Excerpted passage:
Neo4j

m_hess · ‎10-19-2020

Hi,

after researching and a lot of trial and error, I was not able to figure out, what I'm doing wrong. So I ended up here writing my first post.

Here's what I'm trying to achieve. I have a graph with ~200M nodes and ~260M relationships. I want to introduce an inferred property like this:

CALL apoc.periodic.iterate(
  'MATCH (n)-[:HAS_LOCATION]->(t) WHERE n.coordinates IS NULL RETURN n,t',
  "SET n.coordinates=t.coordinates",
  {batchSize:10000, parallel:true})

This query crashes neo4j 4.1.1 community edition (with apoc-4.1.0.0-all.jar) every time after a few minutes. In the debug logs I can see entries like

2020-10-18 21:35:40.856+0000 WARN [o.n.k.i.c.VmPauseMonitorComponent] Detected VM stop-the-world pause: {pauseTime=123, gcTime=174, gcCount=1}

at the beginning, ramping up to

2020-10-18 21:42:40.558+0000 WARN [o.n.k.i.c.VmPauseMonitorComponent] Detected VM stop-the-world pause: {pauseTime=15462, gcTime=15561, gcCount=4}

right before the crash.

Given data:

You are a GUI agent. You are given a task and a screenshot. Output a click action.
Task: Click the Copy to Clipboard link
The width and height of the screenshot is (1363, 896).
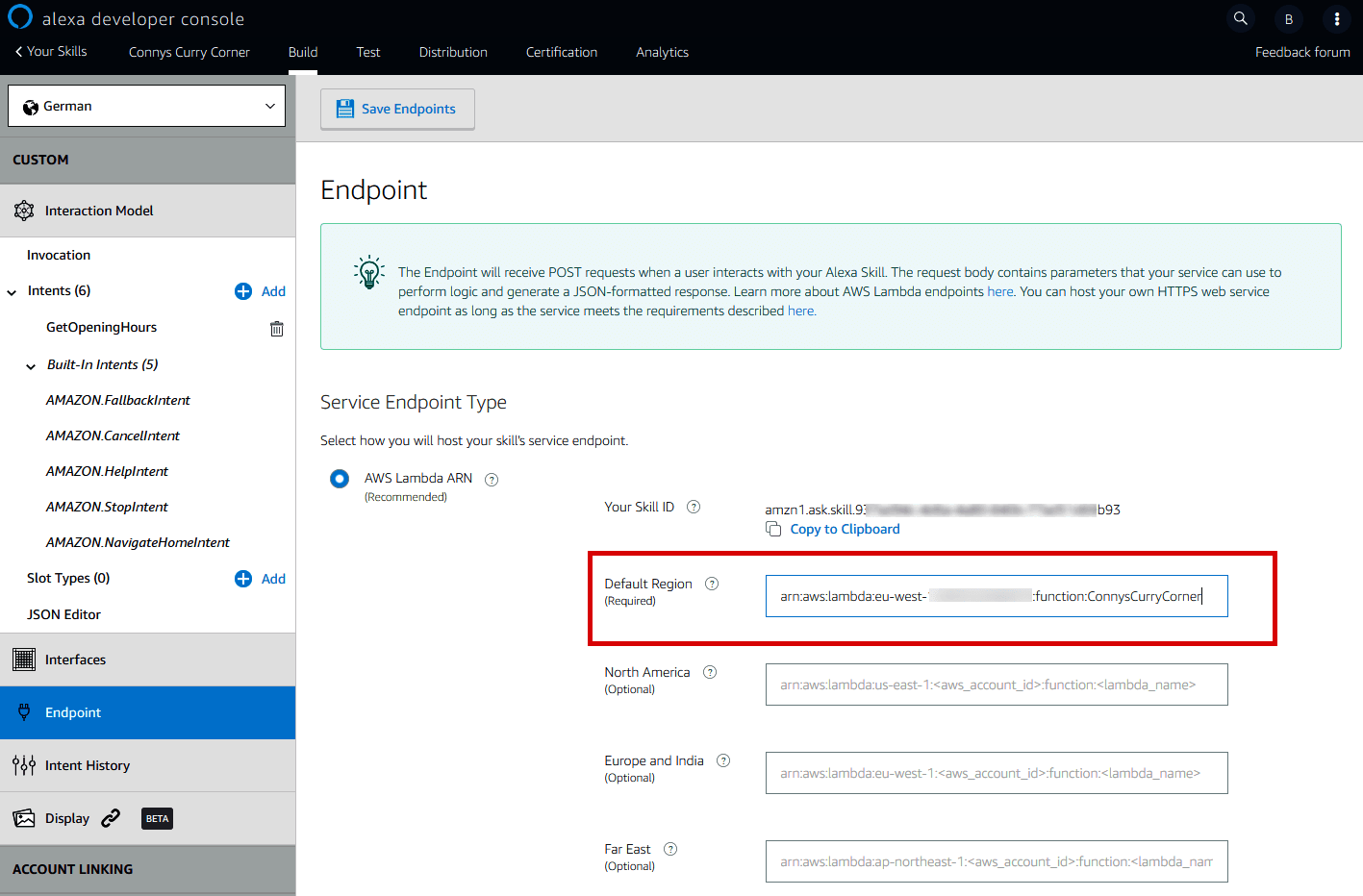point(845,529)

What to do:
a) List every field name inside the braces of the pause-monitor log entries in the Neo4j forum post.
b) Reproduce the Neo4j forum post from "2020-10-18 21:42:40.558+0000 WARN" to "before the crash.", substituting "shutdown" for "crash".
The material has no role in this exercise.

Solution set:
a) pauseTime, gcTime, gcCount

b)
2020-10-18 21:42:40.558+0000 WARN [o.n.k.i.c.VmPauseMonitorComponent] Detected VM stop-the-world pause: {pauseTime=15462, gcTime=15561, gcCount=4}

right before the shutdown.